Maurice Edmond Sailland (Note: Some sources spell it 'Saillant', but the 'd' spelling is used in his autobiography and most other reliable sources.) (October 12, 1872, in Angers, France – July 22, 1956, in Paris), better known by his pen-name Curnonsky (nicknamed 'Cur'), and dubbed the Prince of Gastronomy, was one of the most celebrated writers on gastronomy in France in the 20th century. He wrote or ghost-wrote many books in diverse genres and many newspaper columns. He is often considered the inventor of gastronomic motor-tourism as popularized by Michelin, though he himself could not drive. He was a student of Henri-Paul Pellaprat.

==Biography==
Maurice Edmond Sailland was born in Angers (Maine-et-Loire) on October 12, 1872 to Edmond-Georges Sailland and his wife Blanche-Alphonsine Mazeran. His mother died within a month of his birth, and his father abandoned him. He was raised by his grandmother in Angers and attended the Collège Saint-Maurille in town. At the age of 18, he moved to Paris to attend the Ecole Normale Supérieure to prepare for a career in journalism.
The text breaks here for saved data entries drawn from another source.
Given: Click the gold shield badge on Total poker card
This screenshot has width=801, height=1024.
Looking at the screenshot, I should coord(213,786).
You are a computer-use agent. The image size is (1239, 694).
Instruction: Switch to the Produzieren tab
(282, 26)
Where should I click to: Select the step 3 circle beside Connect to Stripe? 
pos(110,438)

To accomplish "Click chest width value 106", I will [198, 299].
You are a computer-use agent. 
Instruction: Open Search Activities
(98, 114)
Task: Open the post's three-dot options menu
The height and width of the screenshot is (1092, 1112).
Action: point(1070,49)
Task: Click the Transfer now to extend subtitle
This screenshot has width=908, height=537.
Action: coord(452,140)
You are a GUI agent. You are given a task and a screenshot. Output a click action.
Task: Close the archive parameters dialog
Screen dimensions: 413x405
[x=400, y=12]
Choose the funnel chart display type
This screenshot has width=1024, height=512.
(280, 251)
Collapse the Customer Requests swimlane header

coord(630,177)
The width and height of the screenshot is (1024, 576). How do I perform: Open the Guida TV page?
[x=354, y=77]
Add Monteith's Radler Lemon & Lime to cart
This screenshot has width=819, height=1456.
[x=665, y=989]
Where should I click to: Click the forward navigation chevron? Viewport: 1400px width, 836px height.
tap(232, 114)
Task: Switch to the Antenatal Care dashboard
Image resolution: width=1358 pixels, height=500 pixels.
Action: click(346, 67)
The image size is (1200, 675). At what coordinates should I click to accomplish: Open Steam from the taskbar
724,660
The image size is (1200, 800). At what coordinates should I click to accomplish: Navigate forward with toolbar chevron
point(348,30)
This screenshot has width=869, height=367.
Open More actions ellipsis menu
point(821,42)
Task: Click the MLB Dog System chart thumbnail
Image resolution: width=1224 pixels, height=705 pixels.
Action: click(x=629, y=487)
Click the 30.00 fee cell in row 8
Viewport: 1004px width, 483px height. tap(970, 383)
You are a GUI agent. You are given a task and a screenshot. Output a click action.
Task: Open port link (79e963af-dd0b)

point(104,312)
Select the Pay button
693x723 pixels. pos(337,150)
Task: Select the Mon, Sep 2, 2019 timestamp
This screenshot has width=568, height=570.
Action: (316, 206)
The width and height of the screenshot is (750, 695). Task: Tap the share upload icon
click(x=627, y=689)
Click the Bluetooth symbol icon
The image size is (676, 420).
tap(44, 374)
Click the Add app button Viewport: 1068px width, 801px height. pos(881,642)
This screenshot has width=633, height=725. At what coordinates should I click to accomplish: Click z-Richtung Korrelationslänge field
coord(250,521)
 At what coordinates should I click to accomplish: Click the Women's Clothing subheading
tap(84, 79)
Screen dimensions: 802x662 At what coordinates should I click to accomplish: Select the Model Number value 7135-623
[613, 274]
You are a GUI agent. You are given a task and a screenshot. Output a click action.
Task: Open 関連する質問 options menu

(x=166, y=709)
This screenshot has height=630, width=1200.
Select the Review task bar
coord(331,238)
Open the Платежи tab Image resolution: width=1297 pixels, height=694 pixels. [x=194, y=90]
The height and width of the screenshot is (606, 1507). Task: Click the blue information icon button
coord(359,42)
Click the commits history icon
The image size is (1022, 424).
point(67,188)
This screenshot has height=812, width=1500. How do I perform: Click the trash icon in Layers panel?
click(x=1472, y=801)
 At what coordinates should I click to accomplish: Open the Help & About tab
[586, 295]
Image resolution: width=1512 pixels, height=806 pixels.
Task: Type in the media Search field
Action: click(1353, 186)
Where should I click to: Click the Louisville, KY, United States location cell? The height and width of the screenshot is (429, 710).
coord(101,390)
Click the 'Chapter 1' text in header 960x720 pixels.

Curnonsky's friend Paul Reboux wrote in 1933: "For 40 years, Curnonsky did almost all of the jobs in the literary profession. He was a novelist, a columnist, a humorist, a publicists, a music hall critic ... and a 'discreet collaborator,' that is to say, a 'ghost writer.' ... But it would be to speak of Curnonsky in a quite incomplete manner to not insist on his merits as a gastronome." His role in promoting French gastronomy is perhaps what he is best known for today.

Curnonsky took every occasion to promote his theory of the four cuisines of France:

La Haute Cuisine, celle des Grands chefs, qui, disons-le n'est pas à la portée de toutes les bourses ...
La Cuisine Bourgeoise, triomphe des bonnes maîtresses de maison et de nos cordons bleus auteurs d'une cuisine simple et parfaite.
La Cuisine Impromptue, celle des campeurs, de ceux qui vont à pied, celle qui se fait à l'INFORTUNE DU POT. Naturellement la conserve y a sa part. Mais la conserverie française est parfaite.
Enfin la Cuisine Régionale, celle qui réalise en France la sainte alliance du tourisme et de la gastronomie.

Haute Cuisine, that of the Great Chefs which, to be clear, is not available to all pocketbooks...
Bourgeois Cuisine, the triumph of good middle-class women and our cordon bleus, creators of a simple and perfect cuisine.
Impromptu Cuisine, that of campers, of those who go by foot, which uses whatever is available. Naturally canned foods have their place here. But French canning is perfect.
Finally, Regional Cuisine, which in France achieves the Holy Alliance of tourism and gastronomy.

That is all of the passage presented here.